* BEGIN Records for the task *

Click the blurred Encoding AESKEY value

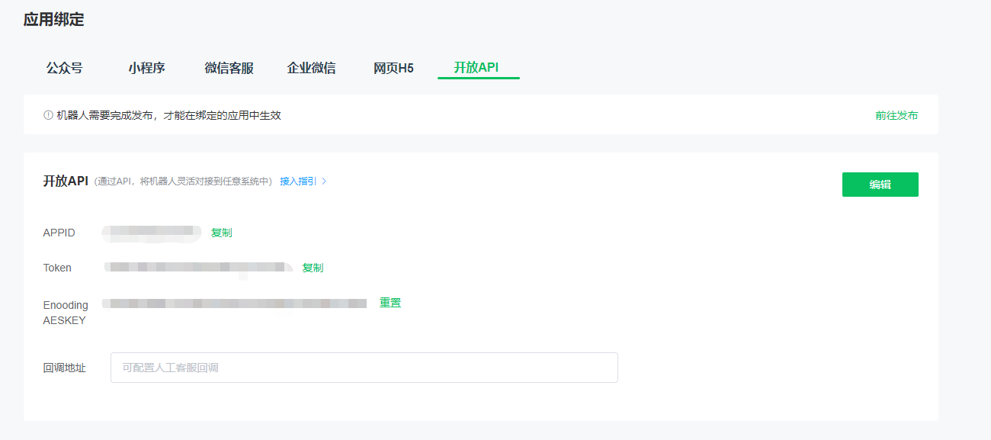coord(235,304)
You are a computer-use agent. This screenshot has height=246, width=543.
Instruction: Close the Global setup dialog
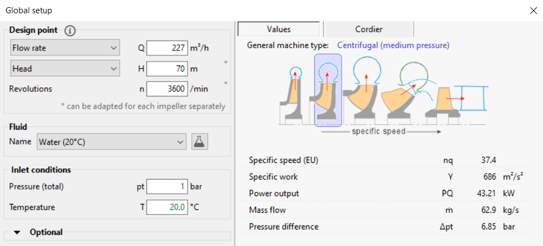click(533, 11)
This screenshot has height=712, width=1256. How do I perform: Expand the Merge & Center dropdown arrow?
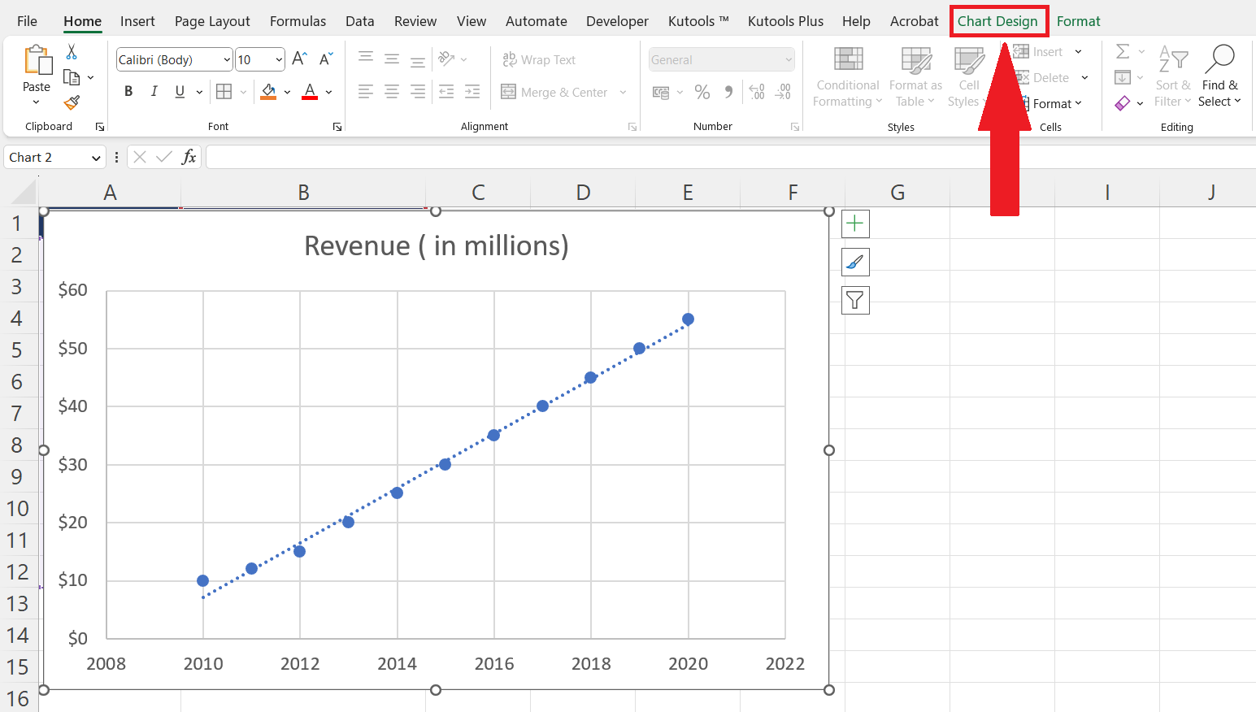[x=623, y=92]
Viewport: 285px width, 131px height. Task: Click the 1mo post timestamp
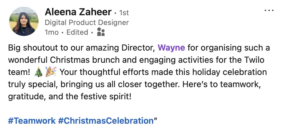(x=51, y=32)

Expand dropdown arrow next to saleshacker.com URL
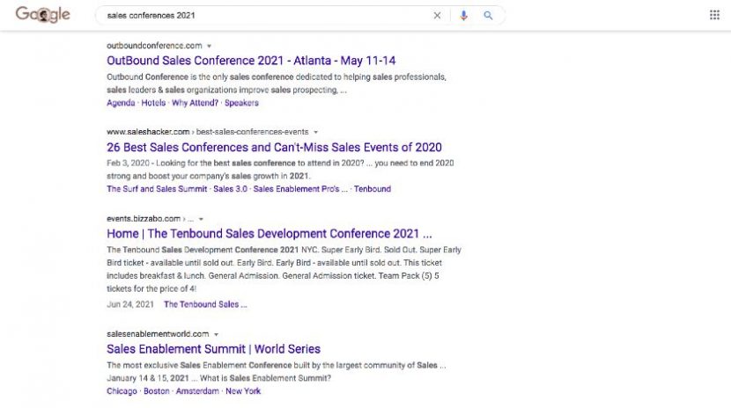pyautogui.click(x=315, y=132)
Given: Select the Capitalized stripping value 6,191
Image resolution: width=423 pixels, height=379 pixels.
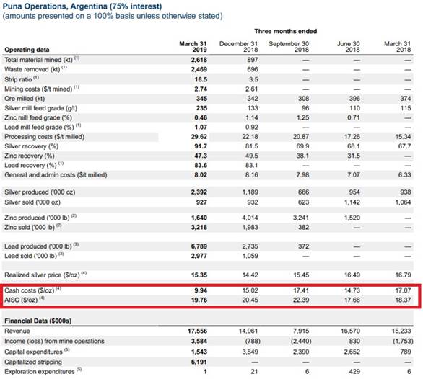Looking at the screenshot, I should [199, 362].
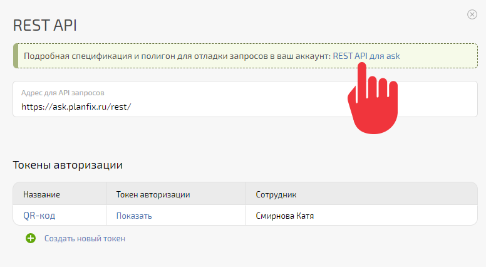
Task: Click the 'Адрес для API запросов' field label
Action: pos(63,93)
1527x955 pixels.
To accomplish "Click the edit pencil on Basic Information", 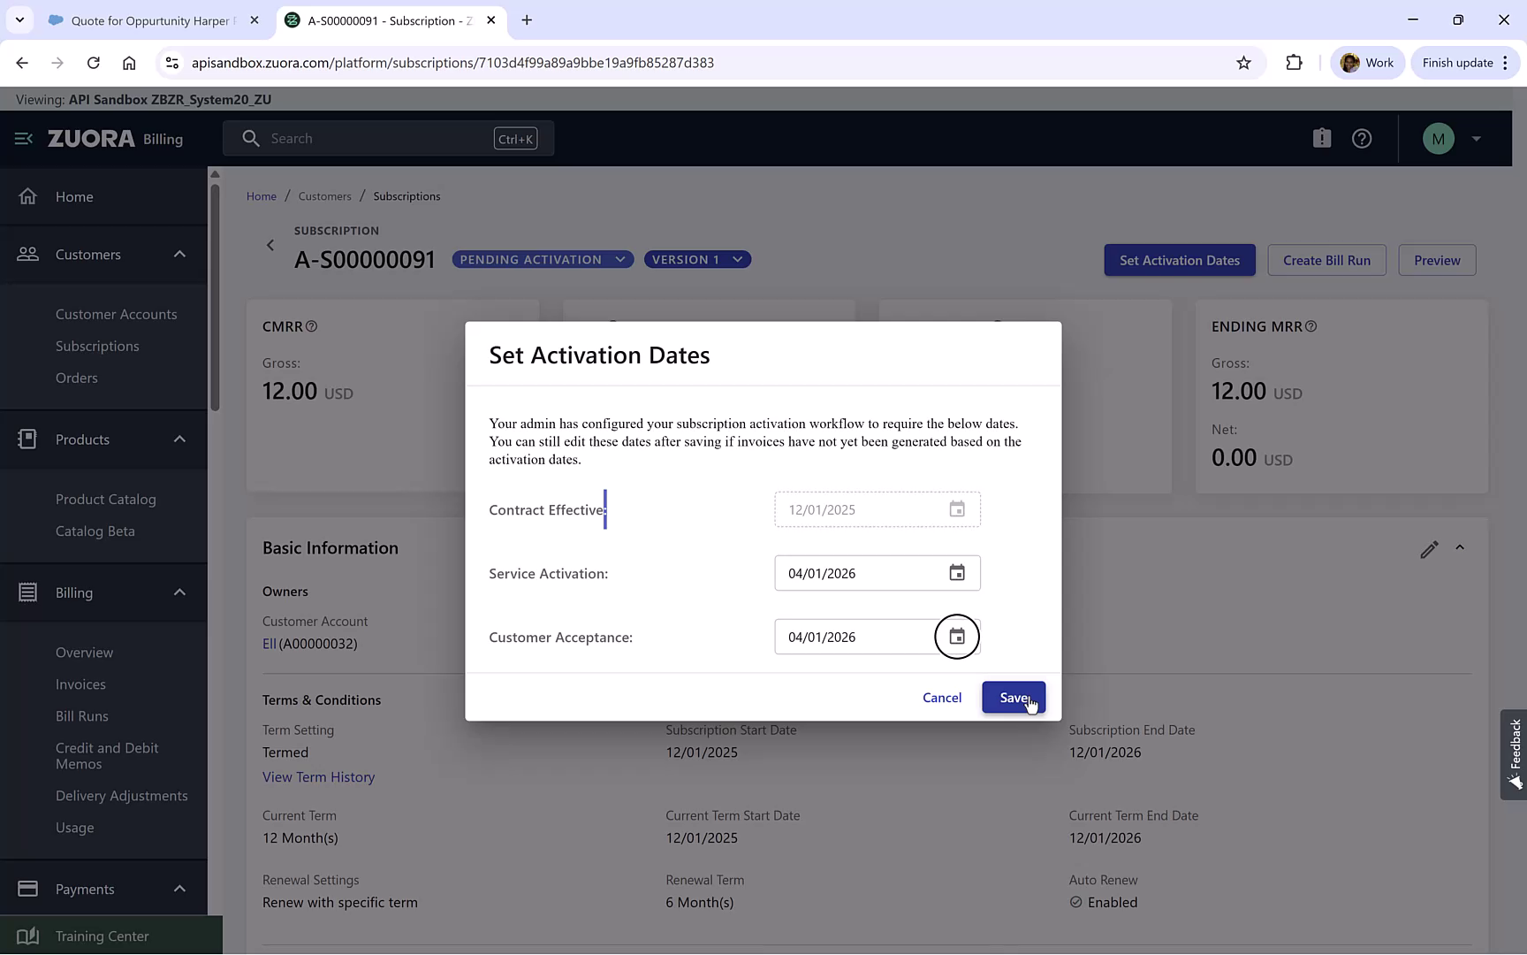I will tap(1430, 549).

* END Records for the task *

> Instructions to follow:
Convert the data into a Markdown table with the columns "No." and "Line", one numbered row per non-blank line, starting at the line that has "Given: Select the" and stopping after the line that has "Action: pos(63,93)". Leave the pictures out of the answer.

> Full solution:
| No. | Line |
|---|---|
| 1 | Given: Select the Capitalized stripping value 6,191 |
| 2 | Image resolution: width=423 pixels, height=379 pixels. |
| 3 | Looking at the screenshot, I should [199, 362]. |
| 4 | Task: Click the 'Адрес для API запросов' field label |
| 5 | Action: pos(63,93) |